Cue fake news, misinformation, and social media targeting in the age of Trump.
Image courtesy of Intellectual Take Out.
So how do we encourage critical thinking, how do we spark more interest in programming, how do we bring back good old-fashioned debate and disagreement? What can we do to foster difference of opinion, let it thrive, and allow it to challenge our views?
When we operate within the bubble of distraction that technology creates around us, and when our social media feeds consist of people who think just like us, how can we expect social change? What ends up happening is we operate exactly as the algorithm intended us to. The alternative is questioning the status quo, analyzing the facts and arriving at our own conclusions. But no one has time for that. So we become cogs in the Facebook machine, more susceptible to propaganda, blissfully unaware of the algorithm at work–and of all the ways in which it has inserted itself into our thought processes.

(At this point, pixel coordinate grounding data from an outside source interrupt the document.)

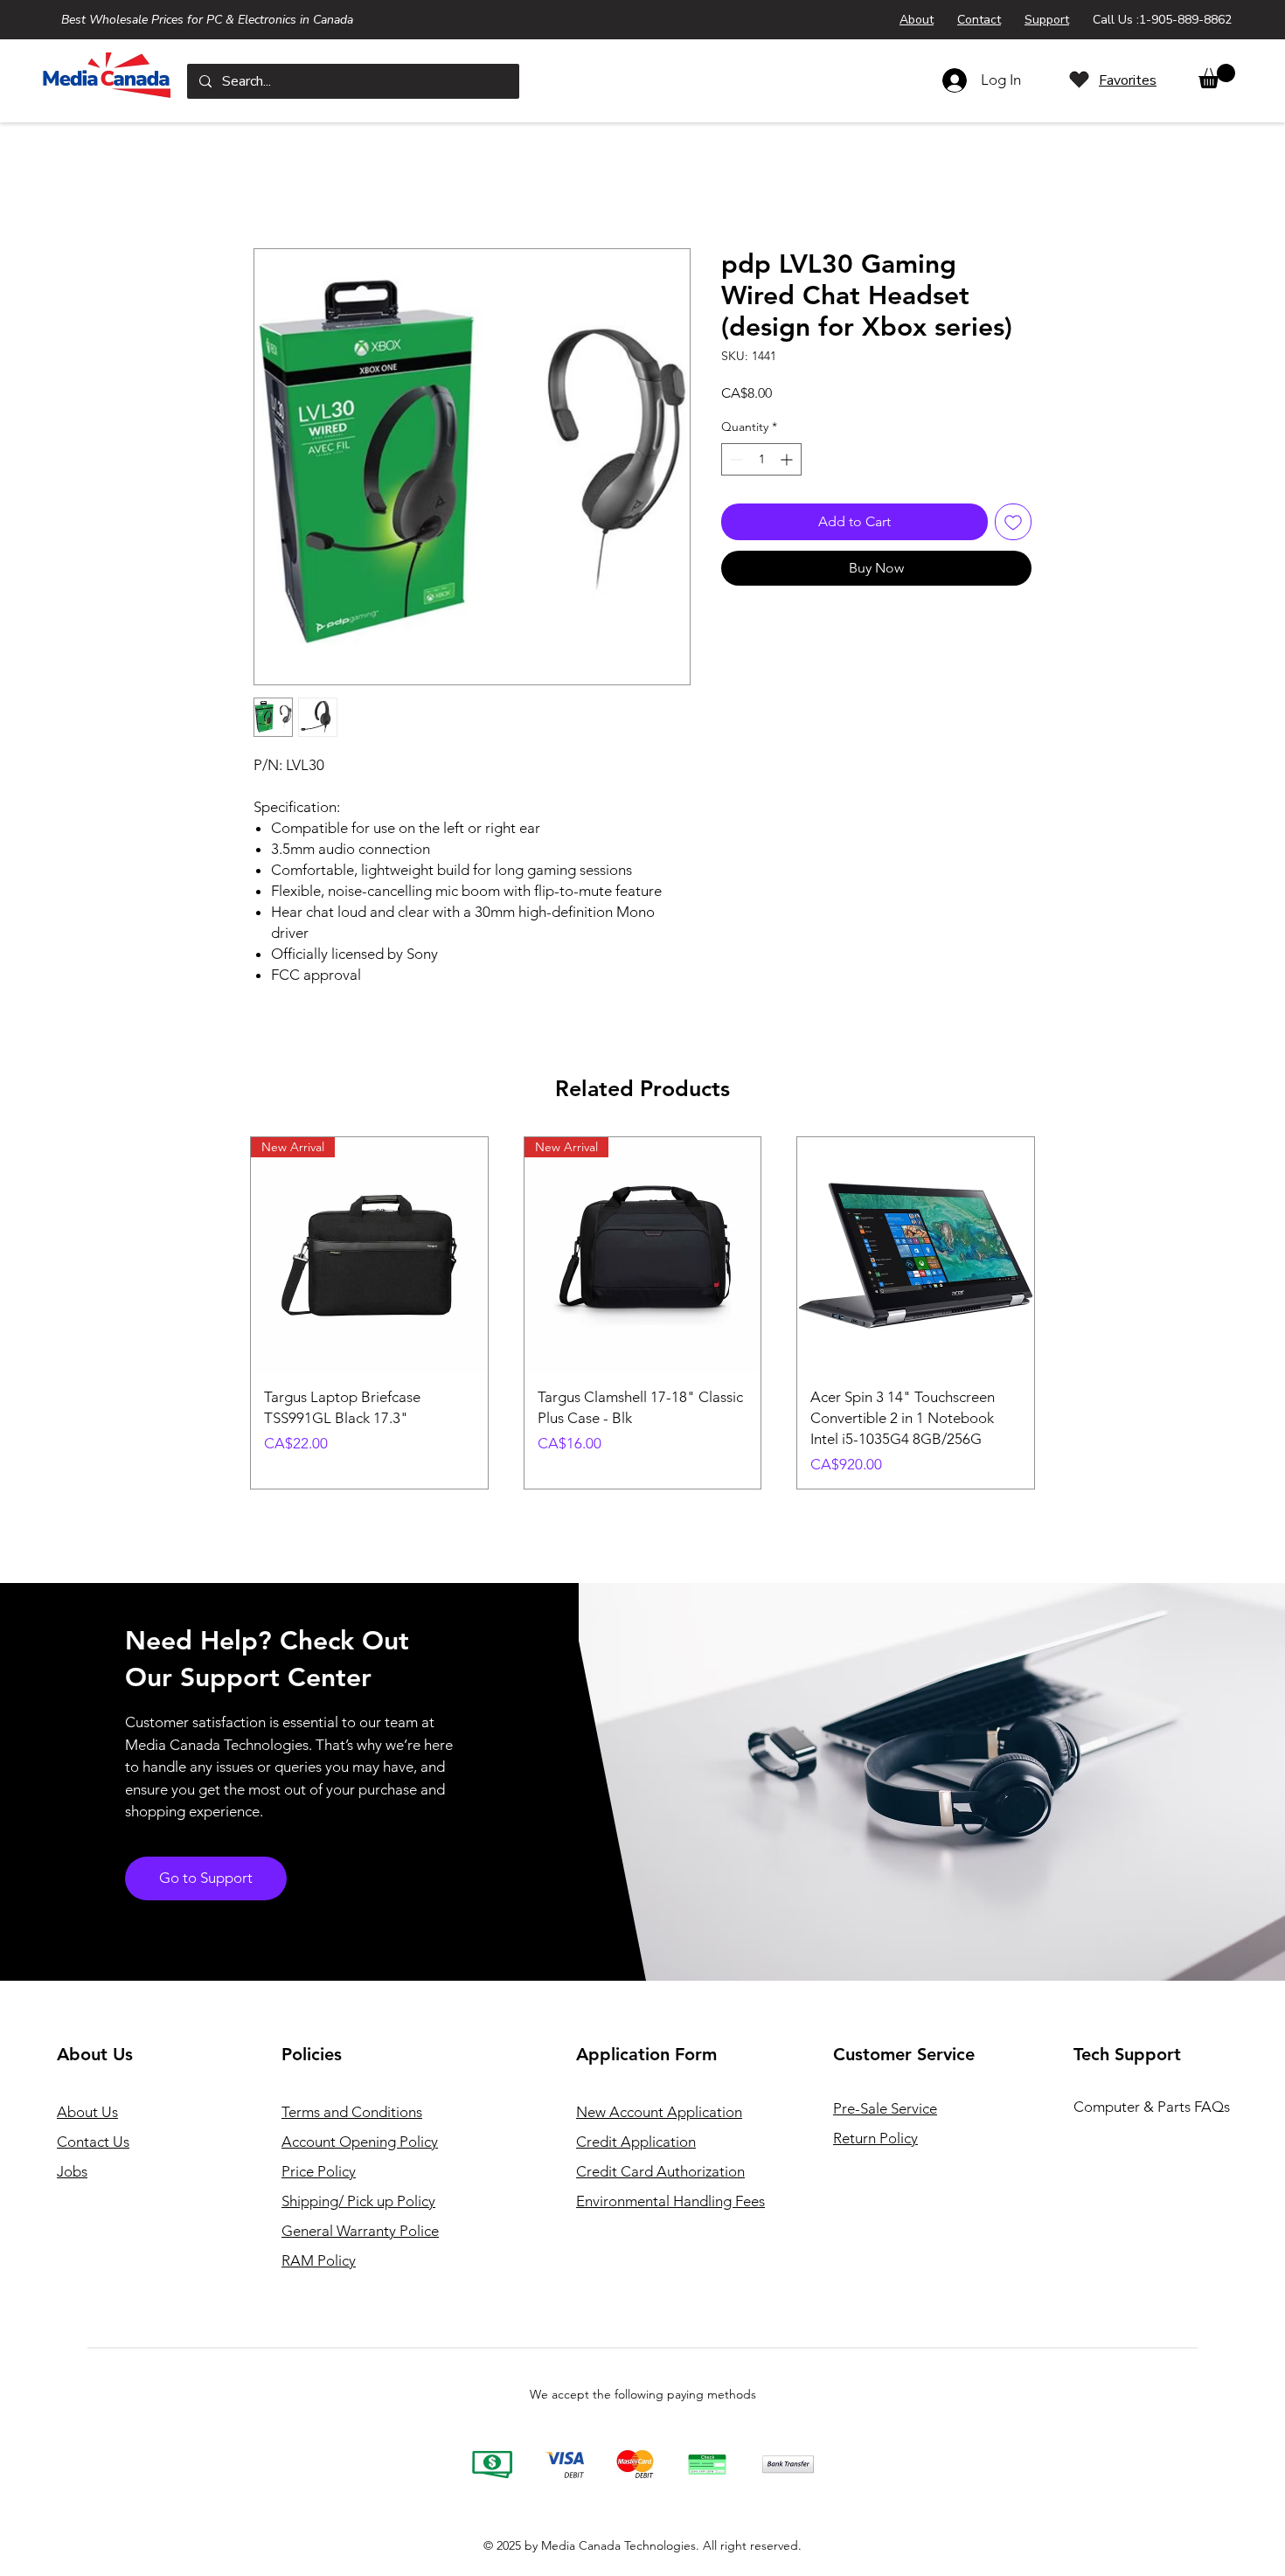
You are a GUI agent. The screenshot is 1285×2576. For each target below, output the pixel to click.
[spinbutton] (761, 459)
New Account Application (659, 2112)
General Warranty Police (360, 2230)
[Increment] (788, 459)
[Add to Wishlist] (1013, 521)
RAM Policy (318, 2260)
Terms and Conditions (351, 2112)
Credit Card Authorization (660, 2171)
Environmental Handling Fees (670, 2201)
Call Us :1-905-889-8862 (1162, 19)
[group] (642, 1313)
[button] (1216, 76)
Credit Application (636, 2141)
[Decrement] (735, 459)
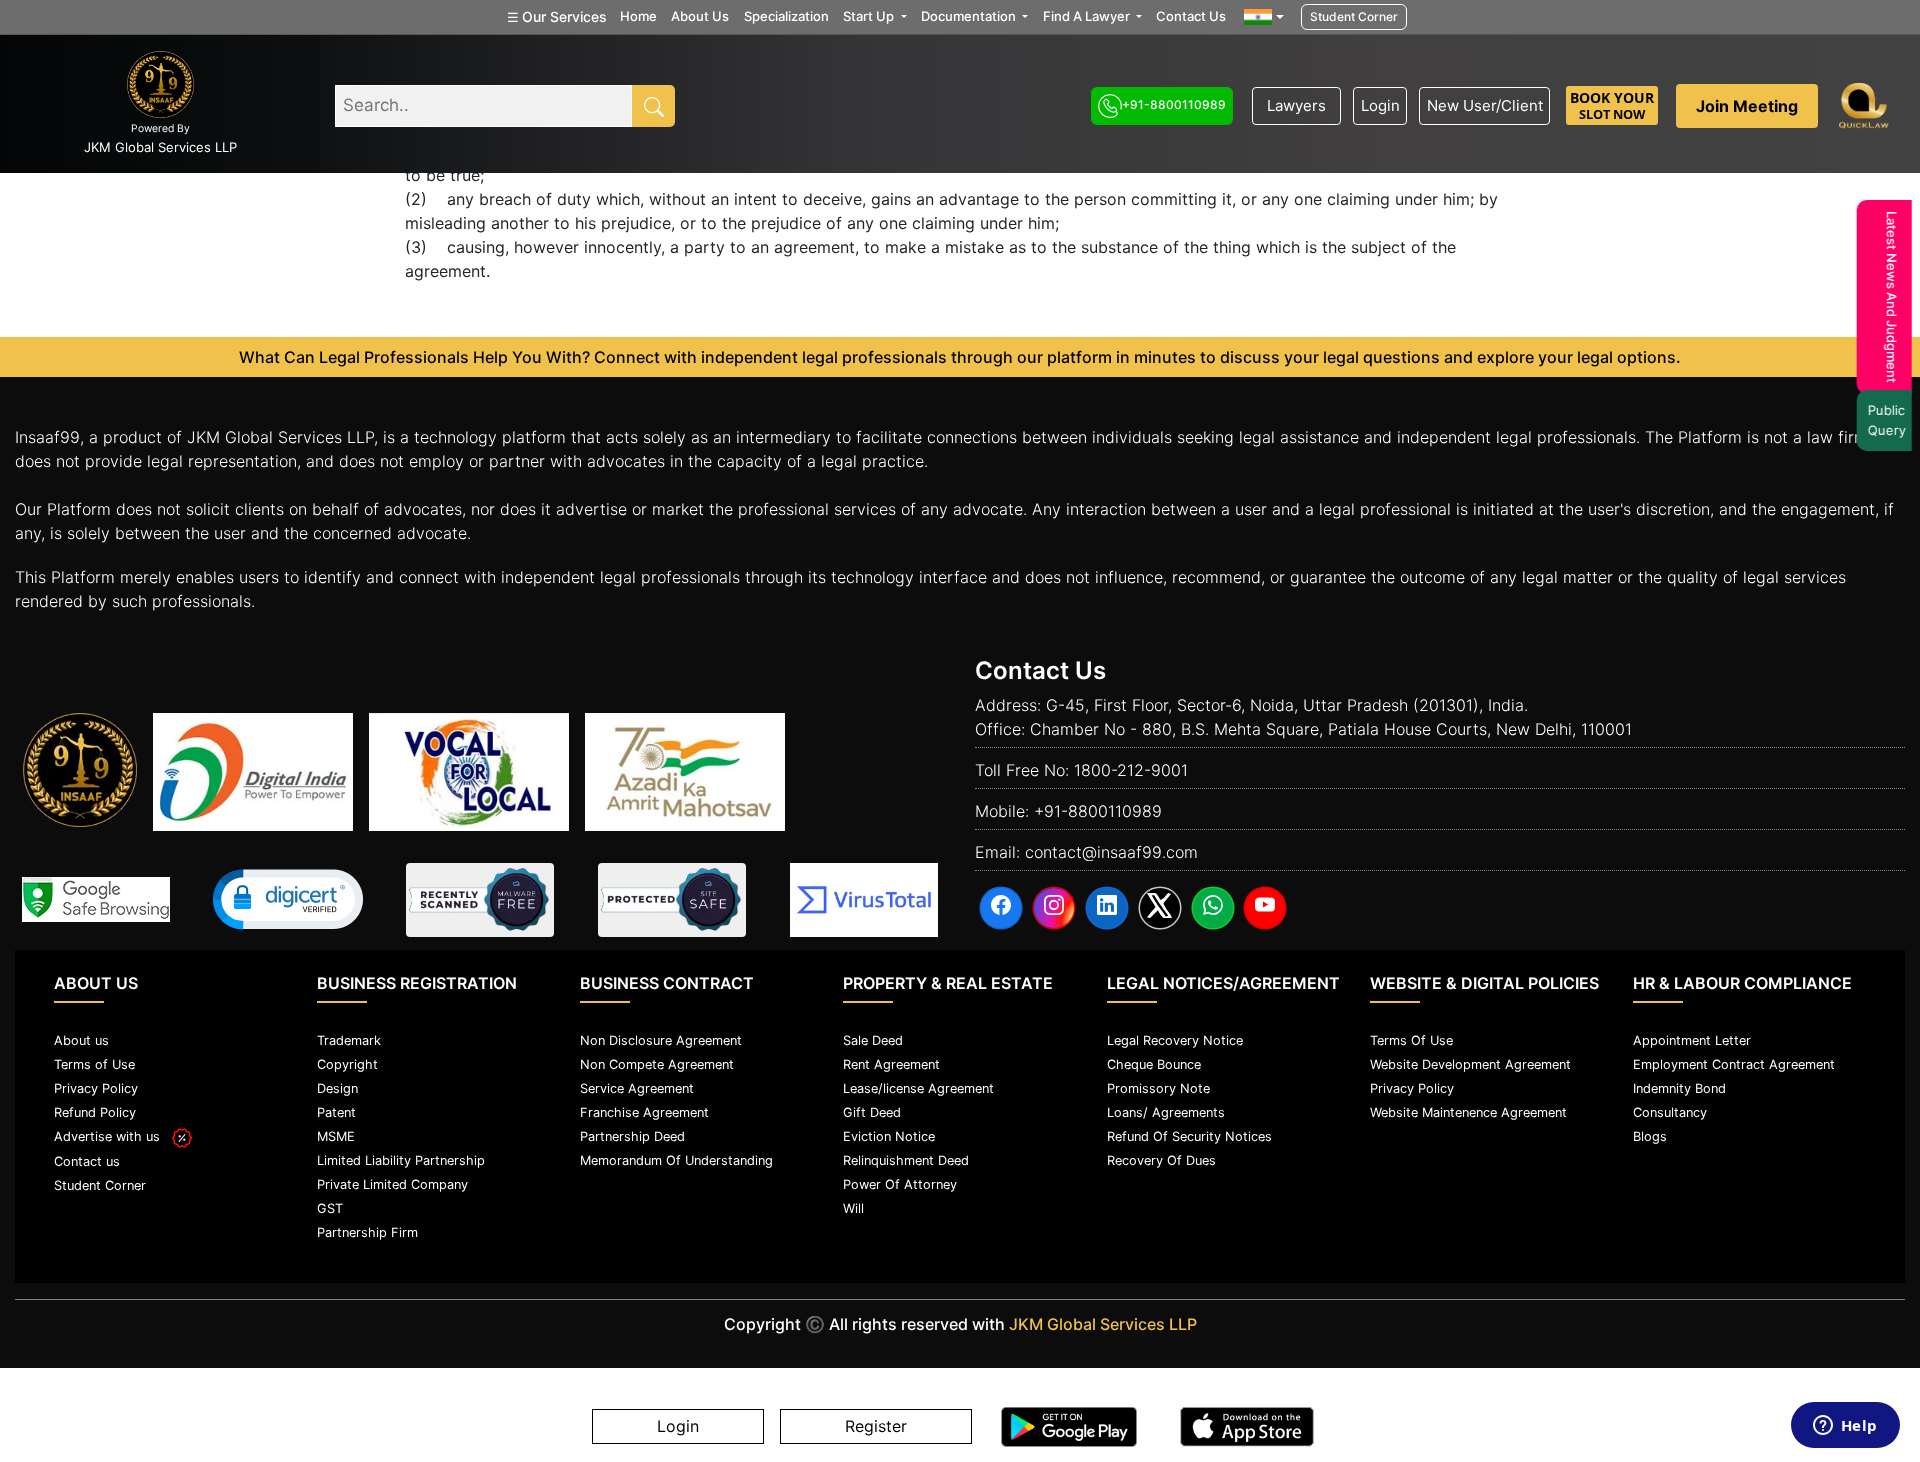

As users of algorithms rather than programmers or architects of our own decisions, our own intelligence become artificial. It’s “program or be programmed” as Douglas Rushkoff would say. If we’ve learned anything from Cambridge Analytica and the 2016 U.S. elections, it’s that it is surprisingly easy to reverse-engineer public opinion, to influence outcomes, and to create a world where data, targeting, and bots lead to a false sense of consensus.
What’s even more disturbing is that the algorithms we trust so much–the ones that are deeply embedded in the fabric of our lives, driving our most personal choices–continue to hack into our thought processes, in increasingly bigger and more significant ways. And they will ultimately prevail in shaping the future of our society, unless we reclaim our role as programmers, rather than users of algorithms.